As my head lolled onto the chest of my carrier I registered a rib cage under a thin T-shirt, lots of dark hair brushing against me, and I must have been hallucinating a little, because it looked to my slightly unfocused eyes as though there was half a broken pencil sticking out of his mouth.
‘This is very kind of you.’ Felix was trotting alongside. I hoped it was his hand that pulled my skirt down to conceal my cheap chain-store briefs. ‘Very impressive, throwing her over your shoulder too. Very butch. I know she looks like there’s nothing to her but, phew, she’s got really dense bones, our Skye.’
Thanks, Fe, I thought, as the man dropped me unceremoniously into what felt like a leather armchair.
‘’S okay. She looked a bit uncomfortable out there on the ground.’ A pause during which I tried to look up again, but couldn’t get much more than an impressionistic view of various limbs and a patch of wall covering which gave the initial impression that Nevada motels were decorated by the state’s trainee graffiti artists. ‘Anyhow. If you’re here for the convention, I’ll see you around.’
There was a short pause, during which my rescuer left and Felix took in our surroundings. I felt contained in the armchair and my breathing slowed. Fe started to giggle.
‘Wow, trust you to find the yummiest guy around to get carried by. Stay there, I’ll check us in.’
I didn’t enquire into the alternative to staying, bearing in mind that I had almost no control over my arms and my legs seemed to be made of fuzzy felt. I sprawled against the leather, head hanging over an arm and my hair pendulous in the heat. An upside-down view through the huge tinted window showed me a vast brown sky, overtopped by a vast brown plain. A couple of spectral mountains in the far distance looked like an enormous sway-backed old horse sketched against the sky and served to emphasise the immediate flatness. In my head Nevada = Las Vegas glitz, not that bottom-of-a-pond flat beigeness.

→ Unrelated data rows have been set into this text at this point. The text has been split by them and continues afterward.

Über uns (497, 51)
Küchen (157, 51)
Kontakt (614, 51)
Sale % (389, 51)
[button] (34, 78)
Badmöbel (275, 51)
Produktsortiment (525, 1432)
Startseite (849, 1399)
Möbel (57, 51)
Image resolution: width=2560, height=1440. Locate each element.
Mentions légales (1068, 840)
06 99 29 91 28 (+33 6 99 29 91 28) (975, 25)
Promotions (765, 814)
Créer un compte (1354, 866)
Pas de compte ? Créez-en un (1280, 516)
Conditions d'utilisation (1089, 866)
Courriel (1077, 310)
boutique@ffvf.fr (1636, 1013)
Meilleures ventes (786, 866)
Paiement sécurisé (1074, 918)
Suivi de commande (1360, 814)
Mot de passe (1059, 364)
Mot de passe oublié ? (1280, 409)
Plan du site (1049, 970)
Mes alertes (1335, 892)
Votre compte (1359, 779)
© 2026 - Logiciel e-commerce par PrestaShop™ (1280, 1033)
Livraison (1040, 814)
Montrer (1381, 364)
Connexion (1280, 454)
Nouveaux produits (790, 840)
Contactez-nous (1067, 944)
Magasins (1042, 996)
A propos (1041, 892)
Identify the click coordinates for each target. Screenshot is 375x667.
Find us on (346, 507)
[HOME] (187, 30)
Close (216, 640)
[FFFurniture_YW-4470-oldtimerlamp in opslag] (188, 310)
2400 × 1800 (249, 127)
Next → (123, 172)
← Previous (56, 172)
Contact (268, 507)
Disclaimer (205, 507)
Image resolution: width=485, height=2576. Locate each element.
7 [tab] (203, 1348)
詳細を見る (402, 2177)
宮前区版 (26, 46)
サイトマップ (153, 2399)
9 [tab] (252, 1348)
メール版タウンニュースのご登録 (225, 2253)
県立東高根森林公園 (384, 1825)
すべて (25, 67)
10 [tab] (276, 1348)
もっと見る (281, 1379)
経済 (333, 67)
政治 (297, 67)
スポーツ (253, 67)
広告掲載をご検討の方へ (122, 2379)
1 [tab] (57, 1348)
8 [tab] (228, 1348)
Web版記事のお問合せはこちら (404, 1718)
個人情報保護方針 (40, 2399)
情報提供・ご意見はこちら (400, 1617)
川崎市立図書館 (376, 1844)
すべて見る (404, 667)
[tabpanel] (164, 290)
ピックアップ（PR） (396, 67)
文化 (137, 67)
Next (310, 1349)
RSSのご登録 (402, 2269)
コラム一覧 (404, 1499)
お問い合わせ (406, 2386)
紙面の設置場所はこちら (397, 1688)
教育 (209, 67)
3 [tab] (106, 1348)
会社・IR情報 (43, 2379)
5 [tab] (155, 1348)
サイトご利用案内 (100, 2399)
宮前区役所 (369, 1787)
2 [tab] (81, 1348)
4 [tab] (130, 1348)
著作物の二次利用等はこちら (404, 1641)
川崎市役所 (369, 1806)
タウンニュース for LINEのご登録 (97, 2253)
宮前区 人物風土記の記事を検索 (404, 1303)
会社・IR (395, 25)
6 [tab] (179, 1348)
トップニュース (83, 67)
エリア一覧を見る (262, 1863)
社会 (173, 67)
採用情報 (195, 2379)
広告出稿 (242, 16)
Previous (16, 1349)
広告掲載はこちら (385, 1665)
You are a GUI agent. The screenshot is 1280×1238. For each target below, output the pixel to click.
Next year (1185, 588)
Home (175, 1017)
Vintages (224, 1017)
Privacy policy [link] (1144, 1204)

There were people moving around me, a general feeling of swirling humanity. Voices collided, accents clashed. All I could see though, from my position in the chair, was feet, and my drug-padded brain did its best to match intonation to shoe-culture. The drawl of the southern states seemed to marry up to several pairs of Kicker boots and one pair of flip-flop sandals standing near the window. The brittle English tones belonged to some polished brogues and high heels walking towards the door. Two pairs of bare Scandinavian-designate feet paddled briefly into vision and then out again, and an immaculate set of New York loafers hesitated beside me for an instant before meeting another, similar pair and disappearing from my field of view.